Ossorio: "Do you have any objections to formulations that emphasize physiological underpinnings to temperament?"
I have objections to talking about physiological underpinnings of anything. [laughter] If you want to talk about physiological concomitants, that’s a different question. Now one of the set of possibilities... You know I talked about systematic possibilities being the basis for moving from the non-empirical to the empirical. Once you have the possibilities, then you look to see which of them are true.
Well, the Person Concept formulation, even from an early stage, did that for physiology. When we talk about embodiment, that provides a place and a wide open set of possibilities for what’s the relationship between things that go on in your body and anything else that’s of interest, like temperament, like behavior, like pathology, etc. And all you gotta do is then empirically go find out what some of those connections are.
What’s this talk about underpinnings? That’s pure polemics. That’s ideology.
Audience: Could you elaborate on that a bit? Think of brain damage and problems of behavior, judgment, cognition, etc.
Ossorio: What about it?
Audience: Underpinnings or concomitant?
Ossorio: Neither.
Audience: Predisposition?
Ossorio: Neither. Its fits a different pattern altogether. You’re talking about pathology now.
Let me give you a model. As an ordinary human being, I can reach and pick up things, and I can pick up something and throw it, and that’s part of my natural human existence. If you cut off my arms, I can’t do that anymore. Why? Because using my arms is the only way I have of doing that. If you take that away, then I can’t do it. If you do less than that, for example, if you chop me up a little, then maybe I can do it but I do it badly.
Now anything that goes on in your brain fits that pattern. The things that go on in our brains are the only ways that we have of doing certain things. They’re the performance aspect of it.
Audience: They’re the performance aspect of it?
Ossorio: Yeah. And if you prevent me from doing something in the only way that I have, you prevent me from doing it. But now turn science fictionist and say, "Let’s imagine that engineering has improved and anything that you can take away from me by way of brain injury, one of my engineering friends can give me a substitute and I can then do just as well." What then? Are you going to say that the neurology was essential? That it was an underpinning? No. It’s simply the way I do it.

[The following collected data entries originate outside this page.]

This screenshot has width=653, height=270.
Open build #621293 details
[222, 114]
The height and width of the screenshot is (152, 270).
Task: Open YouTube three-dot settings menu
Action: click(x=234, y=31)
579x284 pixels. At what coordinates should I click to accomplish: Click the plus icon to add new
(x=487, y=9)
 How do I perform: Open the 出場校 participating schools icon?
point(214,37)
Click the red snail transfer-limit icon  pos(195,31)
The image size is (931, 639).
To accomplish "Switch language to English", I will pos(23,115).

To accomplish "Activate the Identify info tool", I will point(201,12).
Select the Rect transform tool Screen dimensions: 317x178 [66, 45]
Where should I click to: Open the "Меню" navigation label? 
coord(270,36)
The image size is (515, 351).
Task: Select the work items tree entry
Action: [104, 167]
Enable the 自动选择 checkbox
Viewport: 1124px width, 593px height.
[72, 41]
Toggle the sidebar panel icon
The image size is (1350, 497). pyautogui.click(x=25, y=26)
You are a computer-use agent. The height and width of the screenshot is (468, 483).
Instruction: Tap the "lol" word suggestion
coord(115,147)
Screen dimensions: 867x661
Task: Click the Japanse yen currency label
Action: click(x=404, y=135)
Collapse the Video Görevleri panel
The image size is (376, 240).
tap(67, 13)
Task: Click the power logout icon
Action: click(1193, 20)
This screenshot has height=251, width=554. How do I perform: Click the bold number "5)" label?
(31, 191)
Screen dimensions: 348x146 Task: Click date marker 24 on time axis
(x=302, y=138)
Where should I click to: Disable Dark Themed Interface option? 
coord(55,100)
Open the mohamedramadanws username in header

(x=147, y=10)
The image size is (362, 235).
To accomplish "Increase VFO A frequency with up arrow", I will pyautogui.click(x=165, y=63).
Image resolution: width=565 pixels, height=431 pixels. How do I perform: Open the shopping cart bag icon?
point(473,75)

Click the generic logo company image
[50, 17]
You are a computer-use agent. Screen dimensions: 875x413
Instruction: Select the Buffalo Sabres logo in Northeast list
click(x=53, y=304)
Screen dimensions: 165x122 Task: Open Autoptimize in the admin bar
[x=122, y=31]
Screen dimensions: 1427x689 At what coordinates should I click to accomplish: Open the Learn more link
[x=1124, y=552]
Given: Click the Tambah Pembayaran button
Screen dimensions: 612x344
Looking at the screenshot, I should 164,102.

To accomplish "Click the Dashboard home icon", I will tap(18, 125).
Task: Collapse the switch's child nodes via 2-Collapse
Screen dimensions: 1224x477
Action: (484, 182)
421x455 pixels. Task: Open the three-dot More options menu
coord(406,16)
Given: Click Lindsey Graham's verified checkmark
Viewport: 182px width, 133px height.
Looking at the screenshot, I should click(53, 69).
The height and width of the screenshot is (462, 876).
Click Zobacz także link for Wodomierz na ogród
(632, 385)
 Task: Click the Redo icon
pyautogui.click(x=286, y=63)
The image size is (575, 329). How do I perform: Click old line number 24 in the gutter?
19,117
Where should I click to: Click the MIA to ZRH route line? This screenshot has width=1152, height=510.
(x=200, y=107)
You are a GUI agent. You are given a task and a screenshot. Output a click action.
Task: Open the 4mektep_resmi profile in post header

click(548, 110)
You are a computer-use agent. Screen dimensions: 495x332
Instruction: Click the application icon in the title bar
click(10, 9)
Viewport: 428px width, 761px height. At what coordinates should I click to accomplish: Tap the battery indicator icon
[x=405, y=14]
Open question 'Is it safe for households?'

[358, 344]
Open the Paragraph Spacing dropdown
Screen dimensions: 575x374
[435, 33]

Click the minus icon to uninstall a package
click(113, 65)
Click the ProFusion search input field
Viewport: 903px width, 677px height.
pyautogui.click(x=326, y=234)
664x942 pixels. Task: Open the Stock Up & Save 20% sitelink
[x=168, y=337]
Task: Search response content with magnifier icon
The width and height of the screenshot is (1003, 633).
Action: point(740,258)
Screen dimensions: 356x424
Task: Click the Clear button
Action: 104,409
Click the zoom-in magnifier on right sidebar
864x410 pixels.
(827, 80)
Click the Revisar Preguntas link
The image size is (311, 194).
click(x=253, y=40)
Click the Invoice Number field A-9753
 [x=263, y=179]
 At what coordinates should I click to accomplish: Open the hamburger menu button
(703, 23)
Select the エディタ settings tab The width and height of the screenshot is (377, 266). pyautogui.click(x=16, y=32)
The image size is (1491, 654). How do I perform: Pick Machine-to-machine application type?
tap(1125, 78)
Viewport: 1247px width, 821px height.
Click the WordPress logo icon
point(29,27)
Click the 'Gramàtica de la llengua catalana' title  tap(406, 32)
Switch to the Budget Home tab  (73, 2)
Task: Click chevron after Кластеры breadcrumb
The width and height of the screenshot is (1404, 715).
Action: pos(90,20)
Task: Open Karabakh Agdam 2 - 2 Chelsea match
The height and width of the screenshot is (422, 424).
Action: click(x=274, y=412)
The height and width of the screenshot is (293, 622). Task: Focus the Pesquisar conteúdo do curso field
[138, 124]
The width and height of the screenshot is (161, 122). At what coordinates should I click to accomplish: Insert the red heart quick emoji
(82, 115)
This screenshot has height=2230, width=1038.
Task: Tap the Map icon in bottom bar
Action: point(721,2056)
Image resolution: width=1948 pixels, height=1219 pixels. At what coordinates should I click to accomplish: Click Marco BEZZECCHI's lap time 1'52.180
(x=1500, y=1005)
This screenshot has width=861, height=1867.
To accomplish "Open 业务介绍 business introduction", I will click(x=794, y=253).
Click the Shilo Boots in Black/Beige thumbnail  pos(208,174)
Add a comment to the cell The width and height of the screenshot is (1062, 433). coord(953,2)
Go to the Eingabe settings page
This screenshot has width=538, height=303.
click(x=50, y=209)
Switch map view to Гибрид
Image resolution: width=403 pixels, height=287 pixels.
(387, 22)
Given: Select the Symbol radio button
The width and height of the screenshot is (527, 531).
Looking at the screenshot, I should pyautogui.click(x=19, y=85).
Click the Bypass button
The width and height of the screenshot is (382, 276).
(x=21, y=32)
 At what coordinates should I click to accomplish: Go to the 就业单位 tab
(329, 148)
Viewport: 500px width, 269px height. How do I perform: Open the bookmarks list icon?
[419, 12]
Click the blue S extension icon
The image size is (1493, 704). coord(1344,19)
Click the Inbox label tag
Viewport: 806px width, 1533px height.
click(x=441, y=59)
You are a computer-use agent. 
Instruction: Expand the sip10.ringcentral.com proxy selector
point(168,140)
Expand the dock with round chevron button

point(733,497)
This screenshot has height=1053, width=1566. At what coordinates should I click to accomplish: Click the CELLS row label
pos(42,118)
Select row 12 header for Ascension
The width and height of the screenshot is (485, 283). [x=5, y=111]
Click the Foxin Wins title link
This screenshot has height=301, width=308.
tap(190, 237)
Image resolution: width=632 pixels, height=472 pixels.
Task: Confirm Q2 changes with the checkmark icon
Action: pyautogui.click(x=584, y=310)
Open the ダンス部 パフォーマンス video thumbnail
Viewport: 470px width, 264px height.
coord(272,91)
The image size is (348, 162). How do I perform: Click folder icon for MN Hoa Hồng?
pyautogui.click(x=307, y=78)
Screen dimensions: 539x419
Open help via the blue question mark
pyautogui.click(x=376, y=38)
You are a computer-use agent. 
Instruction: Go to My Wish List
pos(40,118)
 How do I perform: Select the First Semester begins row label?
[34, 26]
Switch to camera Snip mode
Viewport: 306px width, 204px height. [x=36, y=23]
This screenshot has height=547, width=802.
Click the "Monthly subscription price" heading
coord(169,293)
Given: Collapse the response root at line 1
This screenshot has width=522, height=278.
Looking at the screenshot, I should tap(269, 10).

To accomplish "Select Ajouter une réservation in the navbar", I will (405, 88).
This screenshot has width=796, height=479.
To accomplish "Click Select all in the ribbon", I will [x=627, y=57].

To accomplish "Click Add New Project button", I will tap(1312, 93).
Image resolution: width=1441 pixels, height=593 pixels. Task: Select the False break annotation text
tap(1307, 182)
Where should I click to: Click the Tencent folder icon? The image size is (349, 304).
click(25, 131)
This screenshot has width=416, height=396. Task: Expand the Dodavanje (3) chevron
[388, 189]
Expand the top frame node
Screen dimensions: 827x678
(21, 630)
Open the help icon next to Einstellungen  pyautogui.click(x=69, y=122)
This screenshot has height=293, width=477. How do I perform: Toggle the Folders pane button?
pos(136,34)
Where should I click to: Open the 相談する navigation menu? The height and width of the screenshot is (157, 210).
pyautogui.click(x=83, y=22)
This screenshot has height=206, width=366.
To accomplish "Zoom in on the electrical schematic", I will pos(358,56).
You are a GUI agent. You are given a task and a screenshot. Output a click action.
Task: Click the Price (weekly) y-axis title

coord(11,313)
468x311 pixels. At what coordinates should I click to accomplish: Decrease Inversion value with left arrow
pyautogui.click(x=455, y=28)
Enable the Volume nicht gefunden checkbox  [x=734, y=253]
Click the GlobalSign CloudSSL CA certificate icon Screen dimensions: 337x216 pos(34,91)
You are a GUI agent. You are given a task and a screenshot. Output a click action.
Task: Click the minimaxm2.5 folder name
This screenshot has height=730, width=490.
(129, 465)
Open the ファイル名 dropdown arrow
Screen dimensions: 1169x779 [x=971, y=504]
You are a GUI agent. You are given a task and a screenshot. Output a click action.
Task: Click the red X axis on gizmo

Audience: Aliens do it different.
Ossorio: Yeah. If you had a robot, you’d know you’d do it in a different way.
Audience: I’m sorry. Again, a robot what?
Ossorio: Would do it in a different way. Even if he had a brain, his brain wouldn’t work the way ours do.
Audience: Interestingly you would never be talking about underpinnings.
Ossorio: No, no. That’s why I say that’s pure ideology. Keep your eye on the facts.